• [What is expected]:
Return every one of the rows below unchanged, keeping each line as it stands.

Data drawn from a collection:
◆ ◆ ◆ ◆ ◆
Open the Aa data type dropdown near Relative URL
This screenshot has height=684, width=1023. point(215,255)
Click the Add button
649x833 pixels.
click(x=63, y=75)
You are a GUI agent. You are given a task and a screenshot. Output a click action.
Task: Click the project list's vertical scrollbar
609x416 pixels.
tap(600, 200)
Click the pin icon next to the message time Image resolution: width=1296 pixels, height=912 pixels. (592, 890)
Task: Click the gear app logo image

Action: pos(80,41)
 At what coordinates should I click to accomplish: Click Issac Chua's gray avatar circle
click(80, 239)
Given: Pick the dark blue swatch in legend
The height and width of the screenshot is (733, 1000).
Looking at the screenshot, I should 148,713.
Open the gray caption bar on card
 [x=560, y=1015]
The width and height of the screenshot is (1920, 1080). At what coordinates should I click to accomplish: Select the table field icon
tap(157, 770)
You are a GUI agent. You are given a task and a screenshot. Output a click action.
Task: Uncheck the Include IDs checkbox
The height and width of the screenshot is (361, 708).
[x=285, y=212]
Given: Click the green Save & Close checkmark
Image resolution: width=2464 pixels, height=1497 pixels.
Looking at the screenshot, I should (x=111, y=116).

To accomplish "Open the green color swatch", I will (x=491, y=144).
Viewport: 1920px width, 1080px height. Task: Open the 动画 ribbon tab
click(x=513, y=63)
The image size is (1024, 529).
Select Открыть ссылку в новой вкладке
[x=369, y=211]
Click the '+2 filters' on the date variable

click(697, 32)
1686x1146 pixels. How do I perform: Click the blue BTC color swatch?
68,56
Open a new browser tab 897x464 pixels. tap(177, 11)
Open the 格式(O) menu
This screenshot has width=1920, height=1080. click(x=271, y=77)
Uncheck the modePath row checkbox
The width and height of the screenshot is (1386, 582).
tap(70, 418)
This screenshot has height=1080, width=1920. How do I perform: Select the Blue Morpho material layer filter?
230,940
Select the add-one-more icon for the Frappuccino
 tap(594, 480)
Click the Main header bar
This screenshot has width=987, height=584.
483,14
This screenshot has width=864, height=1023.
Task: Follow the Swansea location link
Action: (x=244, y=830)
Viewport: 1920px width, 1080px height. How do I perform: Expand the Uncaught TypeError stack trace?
◆ ◆ ◆ ◆ ◆
• [Answer to this problem]:
Open the Aa data type dropdown near Relative URL
This screenshot has height=684, width=1023. point(215,255)
Click the Add button
649x833 pixels.
click(x=63, y=75)
You are a GUI agent. You are given a task and a screenshot. Output a click action.
Task: Click the project list's vertical scrollbar
609x416 pixels.
tap(600, 200)
Click the pin icon next to the message time Image resolution: width=1296 pixels, height=912 pixels. (592, 890)
Task: Click the gear app logo image

Action: pos(80,41)
 At what coordinates should I click to accomplish: Click Issac Chua's gray avatar circle
click(80, 239)
Given: Pick the dark blue swatch in legend
The height and width of the screenshot is (733, 1000).
Looking at the screenshot, I should 148,713.
Open the gray caption bar on card
 [x=560, y=1015]
The width and height of the screenshot is (1920, 1080). At what coordinates should I click to accomplish: Select the table field icon
tap(157, 770)
You are a GUI agent. You are given a task and a screenshot. Output a click action.
Task: Uncheck the Include IDs checkbox
The height and width of the screenshot is (361, 708).
[x=285, y=212]
Given: Click the green Save & Close checkmark
Image resolution: width=2464 pixels, height=1497 pixels.
Looking at the screenshot, I should (x=111, y=116).

To accomplish "Open the green color swatch", I will (x=491, y=144).
Viewport: 1920px width, 1080px height. Task: Open the 动画 ribbon tab
click(x=513, y=63)
The image size is (1024, 529).
Select Открыть ссылку в новой вкладке
[x=369, y=211]
Click the '+2 filters' on the date variable

click(697, 32)
1686x1146 pixels. How do I perform: Click the blue BTC color swatch?
68,56
Open a new browser tab 897x464 pixels. tap(177, 11)
Open the 格式(O) menu
This screenshot has width=1920, height=1080. click(x=271, y=77)
Uncheck the modePath row checkbox
The width and height of the screenshot is (1386, 582).
tap(70, 418)
This screenshot has height=1080, width=1920. How do I perform: Select the Blue Morpho material layer filter?
230,940
Select the add-one-more icon for the Frappuccino
 tap(594, 480)
Click the Main header bar
This screenshot has width=987, height=584.
483,14
This screenshot has width=864, height=1023.
Task: Follow the Swansea location link
Action: (x=244, y=830)
Viewport: 1920px width, 1080px height. How do I perform: Expand the Uncaught TypeError stack trace?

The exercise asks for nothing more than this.